Metallic hydrogen is even more dense than frozen hydrogen. So far, nobody has ever been able to squeeze hydrogen densely enough to achieve a metallic state. But the graphene/nanotubes/buckyballs are newer and game-changing.

What if you could pack lots deuterium and tritium inside these buckyballs, squeezing these heavy isotopes into ultra-dense metal form? And furthermore, what if you attempted experiments like Taleyarkhan et al did, using ultrasound waves to further collide and compress them? The buckyballs are supposed to be quite physically robust, and able to withstand impacts at huge velocities:

http://www.lbl.gov/Science-Articles/Archive/fullerenes.html

About a billionth of a meter in diameter, they are incredibly stable-- slammed against a steel surface at 17,000 miles per hour, they bounce off undisturbed.

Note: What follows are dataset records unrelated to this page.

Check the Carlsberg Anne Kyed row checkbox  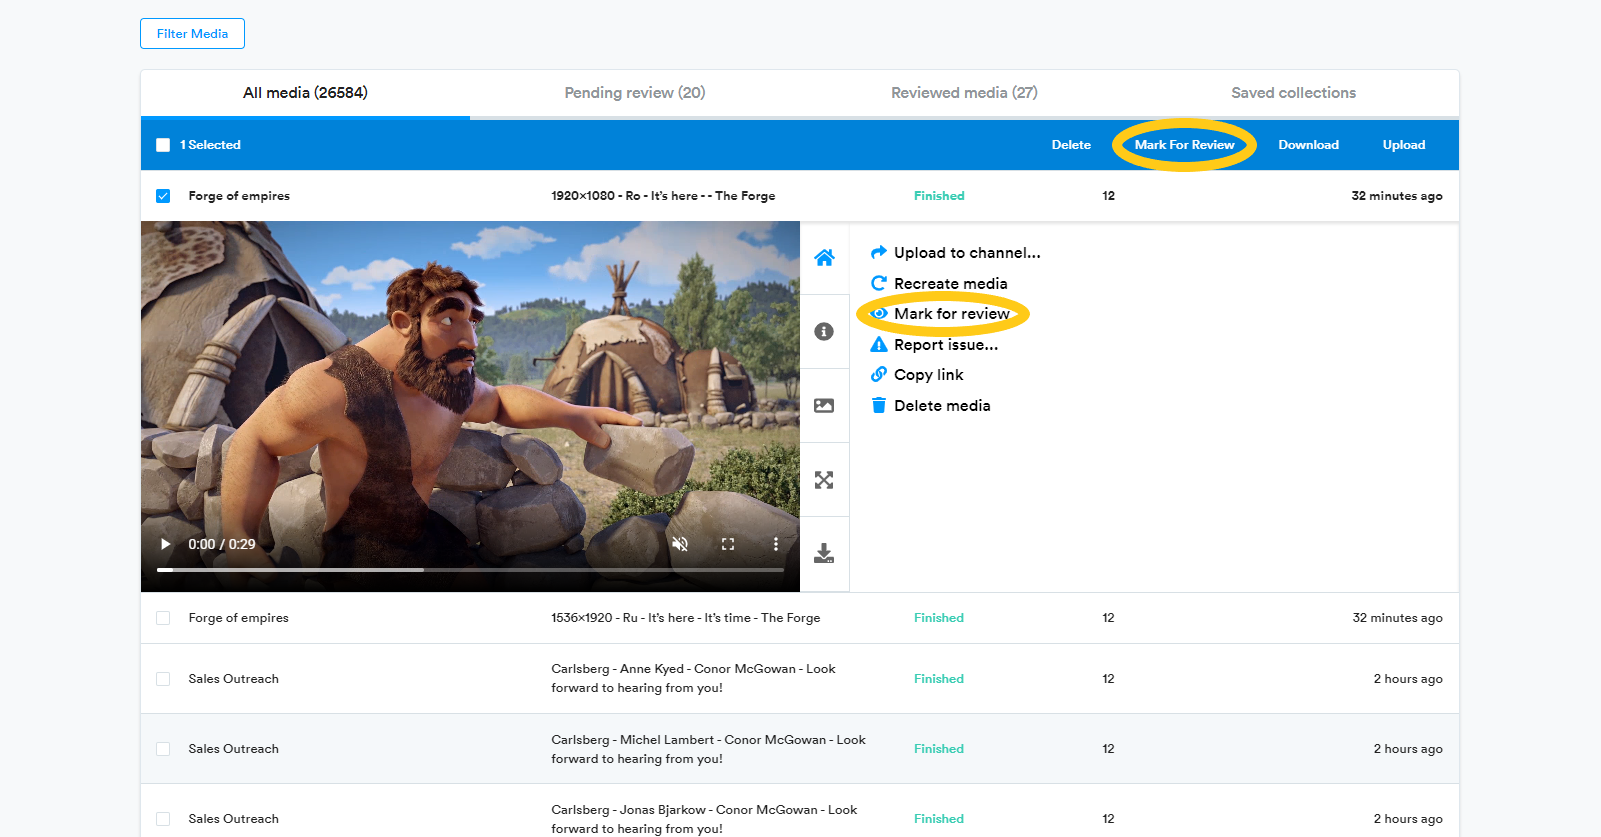pyautogui.click(x=163, y=679)
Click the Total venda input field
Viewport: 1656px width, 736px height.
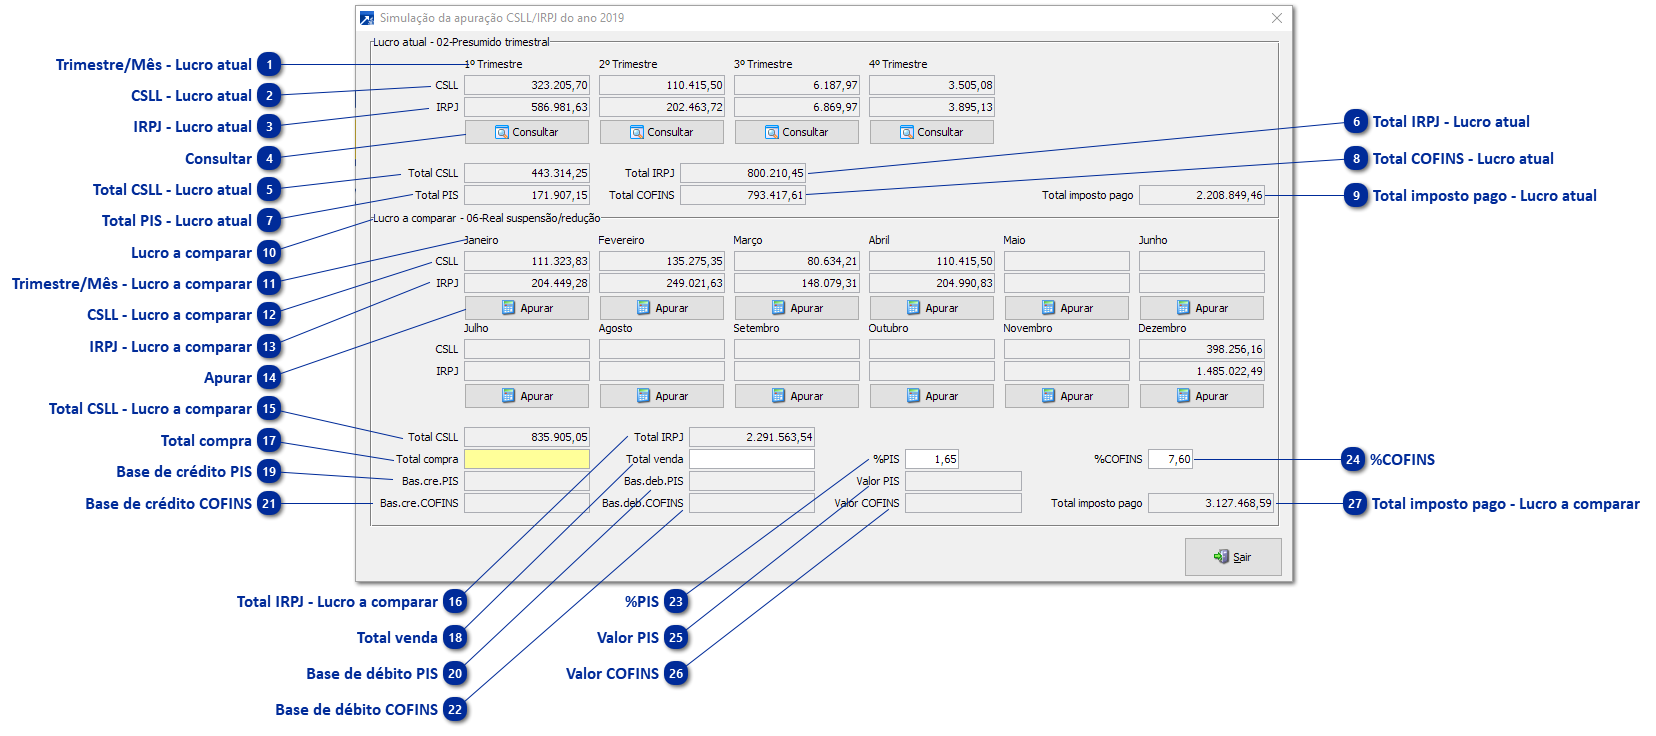click(752, 459)
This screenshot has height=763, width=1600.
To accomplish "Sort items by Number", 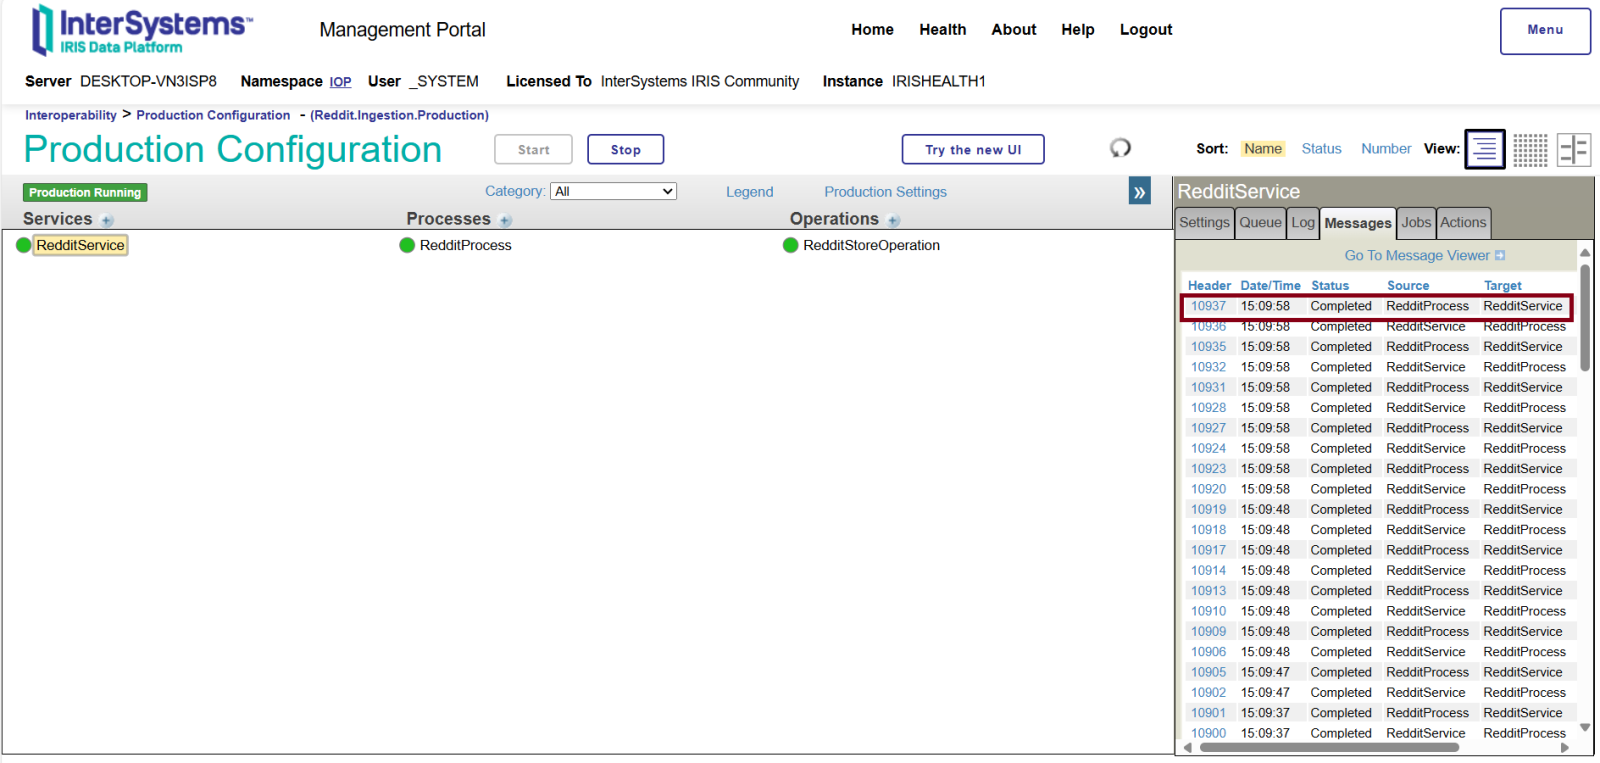I will pyautogui.click(x=1385, y=149).
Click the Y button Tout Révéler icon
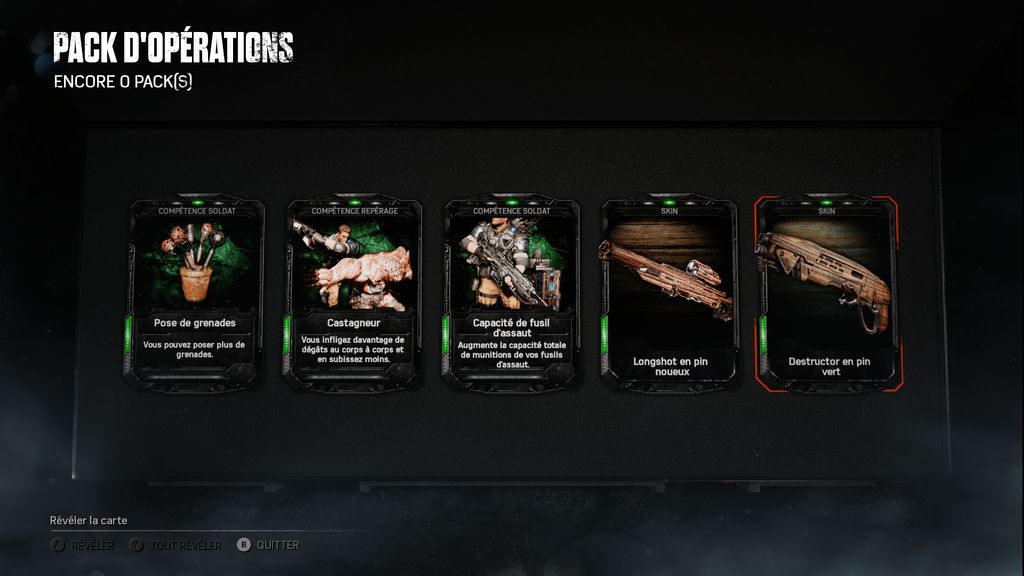 [x=136, y=545]
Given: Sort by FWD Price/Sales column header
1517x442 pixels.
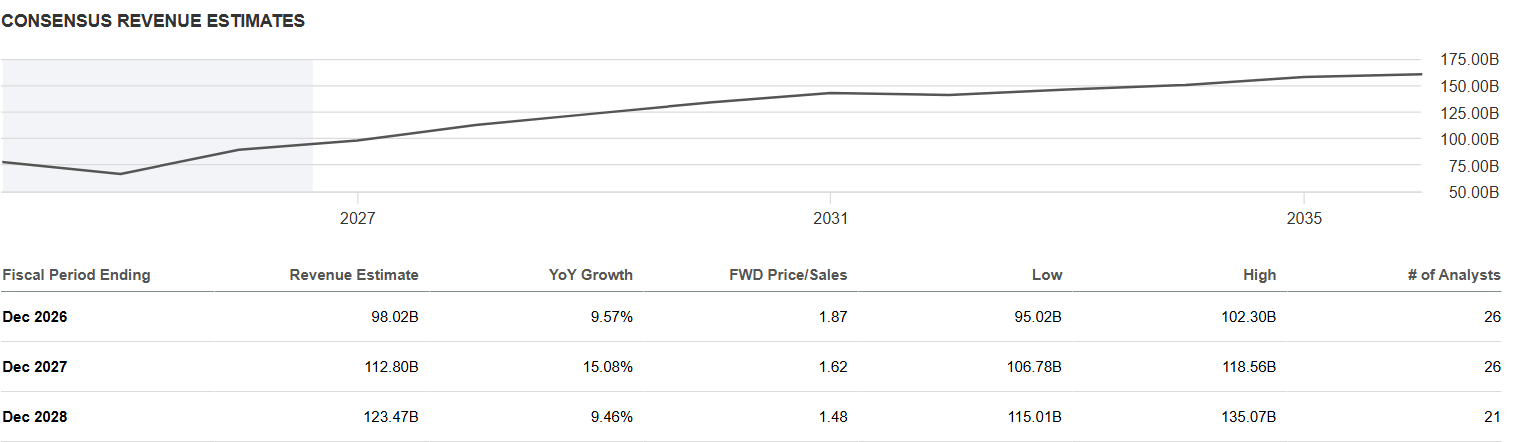Looking at the screenshot, I should pos(788,275).
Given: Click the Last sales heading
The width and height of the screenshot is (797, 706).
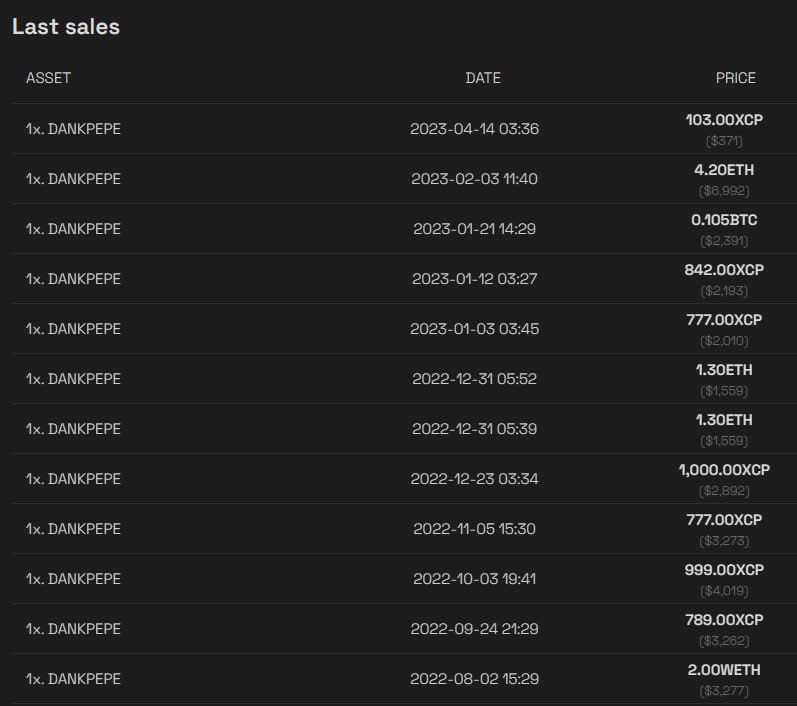Looking at the screenshot, I should [66, 26].
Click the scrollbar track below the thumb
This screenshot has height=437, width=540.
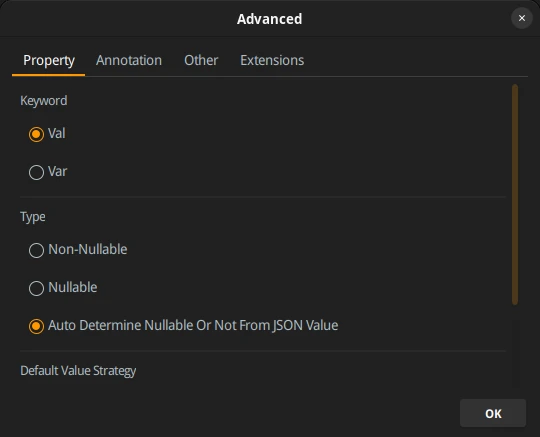coord(515,353)
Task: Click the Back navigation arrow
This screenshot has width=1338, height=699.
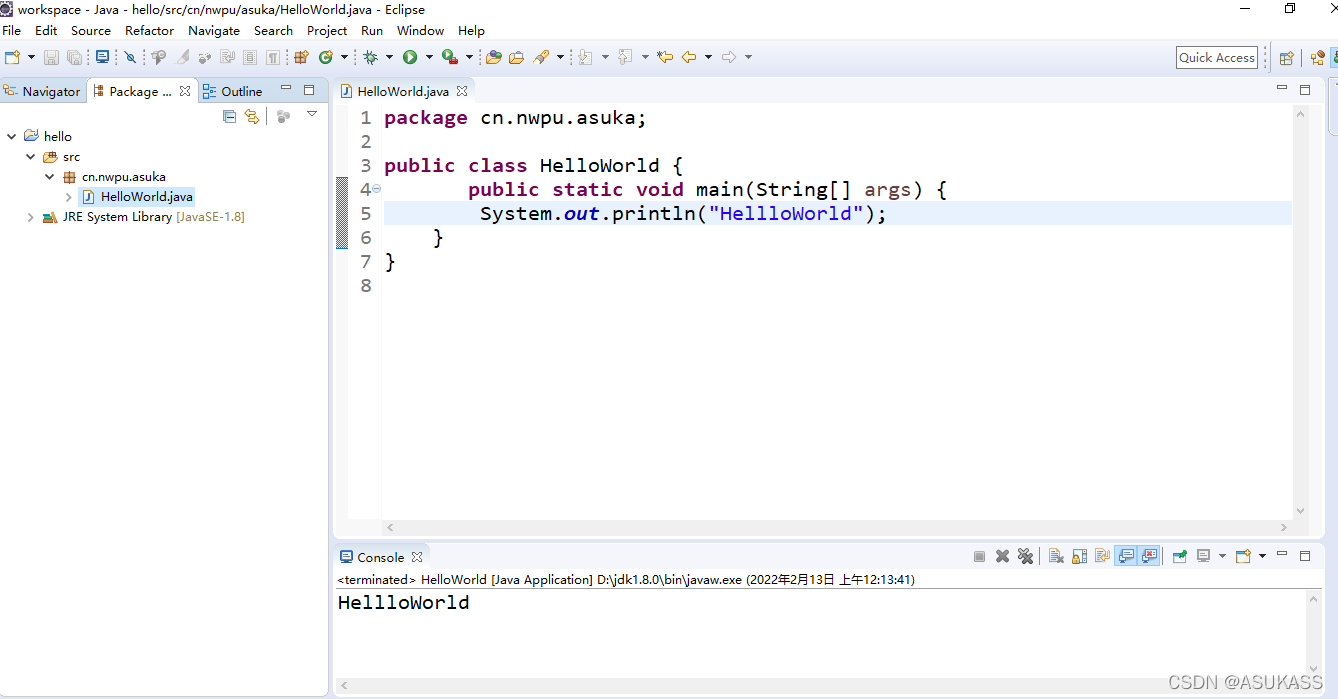Action: [689, 57]
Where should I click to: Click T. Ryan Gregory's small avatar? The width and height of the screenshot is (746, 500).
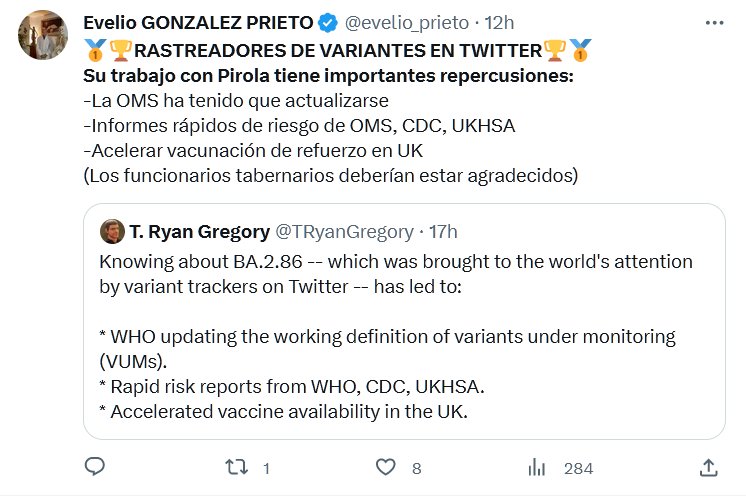point(112,231)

They might be able to survive ultrasonic compression.

Also, buckyballs have photonic resonance capable of making them expand and contract rhythmically:

http://www.lbl.gov/Science-Articles/Archive/sabl/2005/May/06-buckyballs.html

The continuous beam of [buckyball] ions interacts with the photon beam as it is tuned through a range of values, from less than 20 eV to more than 70 eV.
...
The second resonance in C-60, occurring at a photon energy of 38 eV, is called a volume plasmon — not a back-and-forth oscillation of the valence electron cloud but rather an in-and-out contortion, like squeezing a beach ball.

What if you were to resort to this form of compression too?

I'm thinking that all of these things together could result in a nuclear fusion process.


Comments? Let me know what you think.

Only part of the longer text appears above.